Consigne:
Citez mot pour mot, en entier, l'extrait sur la métropolisation et les nouvelles fractures territoriales.

Extrait:

-------

La métropolisation, un modèle intégrateur ?

Portrait social des nouvelles fractures territoriales

A l'heure de la montée en puissance des métropoles dans l'aménagement du territoire, Christophe Guilluy pointe l'apparition des zones de la "France périphérique", en observant le profil de leurs habitants et leurs niveaux de fragilités sociales. Le parti pris de l'analyse est posé : celui des nouvelles fractures territoriales. Le débat public ouvert : celui de l'avenir de la cohésion sociale.

Sur-Mesure : Vos travaux de géographie sociale portent sur les nouvelles fractures territoriales françaises. Vous distinguez à ce titre deux grands ensembles : les aires métropolitaines mondialisées et les zones périphériques. Pouvez-vous préciser le sens de ces notions ?

Christophe Guilluy : En premier lieu je m’intéresse à l’évolution des classes populaires sur le plan social et géographique. Ceci m’a conduit à analyser la recomposition des nouvelles « classes moyennes ». A l’intérieur de celles-ci je distingue donc les catégories plus modestes qui hier représentaient le socle de la classe moyenne occidentale. Dans mes analyses je pars ainsi des gens pour arriver au territoire. En cela, ce n’est pas du déterminisme géographique.

-------

Lignes de données:
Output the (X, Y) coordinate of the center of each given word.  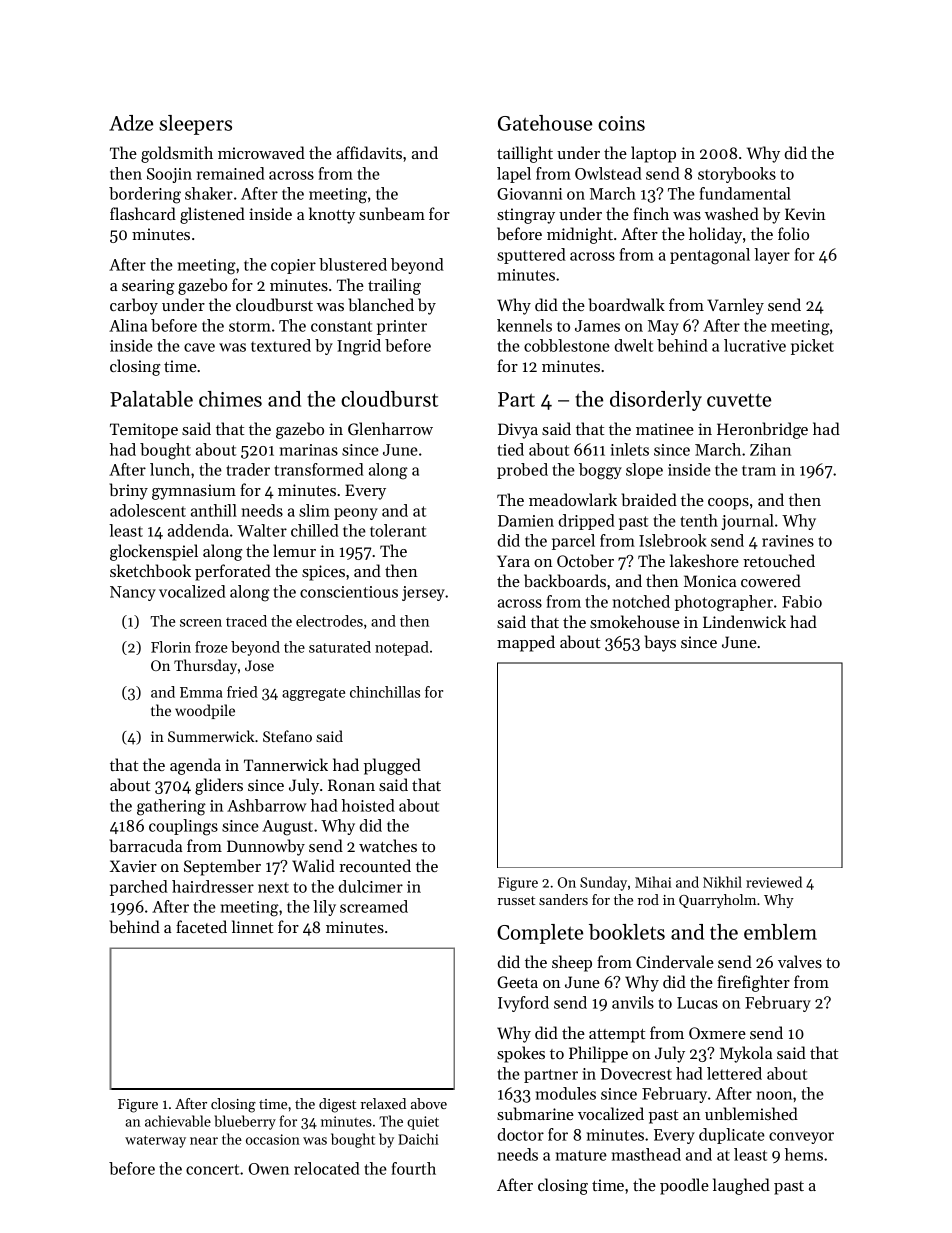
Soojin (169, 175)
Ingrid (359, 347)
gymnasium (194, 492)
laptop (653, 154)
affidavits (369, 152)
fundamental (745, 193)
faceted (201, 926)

-------

Résultat:
La métropolisation, un modèle intégrateur ?

Portrait social des nouvelles fractures territoriales

A l'heure de la montée en puissance des métropoles dans l'aménagement du territoire, Christophe Guilluy pointe l'apparition des zones de la "France périphérique", en observant le profil de leurs habitants et leurs niveaux de fragilités sociales. Le parti pris de l'analyse est posé : celui des nouvelles fractures territoriales. Le débat public ouvert : celui de l'avenir de la cohésion sociale.

Sur-Mesure : Vos travaux de géographie sociale portent sur les nouvelles fractures territoriales françaises. Vous distinguez à ce titre deux grands ensembles : les aires métropolitaines mondialisées et les zones périphériques. Pouvez-vous préciser le sens de ces notions ?

Christophe Guilluy : En premier lieu je m’intéresse à l’évolution des classes populaires sur le plan social et géographique. Ceci m’a conduit à analyser la recomposition des nouvelles « classes moyennes ». A l’intérieur de celles-ci je distingue donc les catégories plus modestes qui hier représentaient le socle de la classe moyenne occidentale. Dans mes analyses je pars ainsi des gens pour arriver au territoire. En cela, ce n’est pas du déterminisme géographique.